Brown-Forman’s historic King of Kentucky returns—as bourbon

by steve on March 21, 2018

At right, Chris Morris, master distiller, Brown-Forman, introduces the company’s newest bourbon, The King of Kentucky. Photo by Steve Coomes

Inside a chilly brick-walled warehouse, Brown-Forman executives told a small gathering of spirits journalists that it’s bringing back its King of Kentucky brand, a powerhouse 14-year-old whiskey set for a June release and at a $199 MSRP.

I’ll admit it, I’d never heard of King of Kentucky, and except for some whiskey wonks among us, I’m betting no one else had either. Few in the room were even born when Brown-Forman sent the King of Kentucky into exile in 1968, when it was a 1-year-old whiskey blended with grain-neutral spirits. If you can taste that mentally, you know it’s not a stretch to say drinkers were pardoned by the King’s absence.

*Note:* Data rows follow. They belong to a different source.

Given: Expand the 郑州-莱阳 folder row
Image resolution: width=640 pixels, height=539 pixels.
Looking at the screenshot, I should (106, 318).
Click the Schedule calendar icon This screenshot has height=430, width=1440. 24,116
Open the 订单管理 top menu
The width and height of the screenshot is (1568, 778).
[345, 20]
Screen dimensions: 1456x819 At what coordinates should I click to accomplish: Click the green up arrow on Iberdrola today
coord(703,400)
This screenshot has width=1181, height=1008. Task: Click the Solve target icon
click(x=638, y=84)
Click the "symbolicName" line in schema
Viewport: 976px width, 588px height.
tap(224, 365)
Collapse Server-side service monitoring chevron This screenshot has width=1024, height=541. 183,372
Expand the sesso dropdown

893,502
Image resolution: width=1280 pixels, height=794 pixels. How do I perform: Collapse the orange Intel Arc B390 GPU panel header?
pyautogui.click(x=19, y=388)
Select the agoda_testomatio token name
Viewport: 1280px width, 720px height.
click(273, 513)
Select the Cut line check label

Now, however, with the interregnum behind it, the King is headed back to the throne, this time as Brown-Forman’s most expensive bourbon ever released. And based on its lineage and the sample we sipped, this emperor not only has clothes, it’s stylin’!

More than a decade ago, when the fires of bourbon’s return began to glow, B-F master distiller Chris Morris earmarked several barrels for a special long-aged product. Born of the Early Times mashbill (79 percent corn, 11 percent rye and 10 percent malted barley), the barrels would spend the next seven years in one of the company’s heat-cycled warehouses in Shively. Later, Morris moved them to Warehouse O, the company’s only ambient temperature storage to slow the whiskey’s maturation. Seven years later, and after losing an average 70 percent of those barrels’ contents to some thirsty angels, Morris deemed the maturate ready for market.

Based on the surging demand for high-proof whiskeys, the market is more than ready for The King of Kentucky. Since each bottling will be done from single barrels, proof will vary from 125 to 130. Every bottle of this initial 960-bottle release will be signed by Morris, who joked about anticipated hand cramps.

Lucky us, we got to taste the stuff, about a half-ounce alongside equal “reference” pours of Early Times Bottled-In-Bond and Old Forester 100 Proof. At 125.8 proof, the King’s aro

mas charge out of the glass as if by edict, and its full flavor wastes no time establishing dominion over the palate. It’s a scion that quite easily upstages its father. (No reviews today, but a full one is forthcoming.)

The King of Kentucky will be a royal pain in the neck to bottle. For example, at Woodford Reserve in Versailles, bottles are filled at the rate of 100 per minute. By comparison, bottling this spicy sovereign will happen at the lowly pace of about 100 per day. The manual machinations required to fill each bottle, label it, enrobe its top and neck in black wax, sign it and then place it into a metal cannister is the work of indentured servants. But as Team B-F said repeatedly, this whiskey isn’t about mass production or even making money, it’s about making a quality statement.

Morris put it this way: “When we set this (bourbon) back years ago, it was without name or plan. But we’re Brown-Forman, and we think carefully, act slowly and in measured ways. We don’t rush to be the first.”

Sadly, for the many bourbon drinkers who’ll want this, a mad dash will ensue to get it. Equally certain: Those who seek it on the secondary market will pay a king’s ransom for it.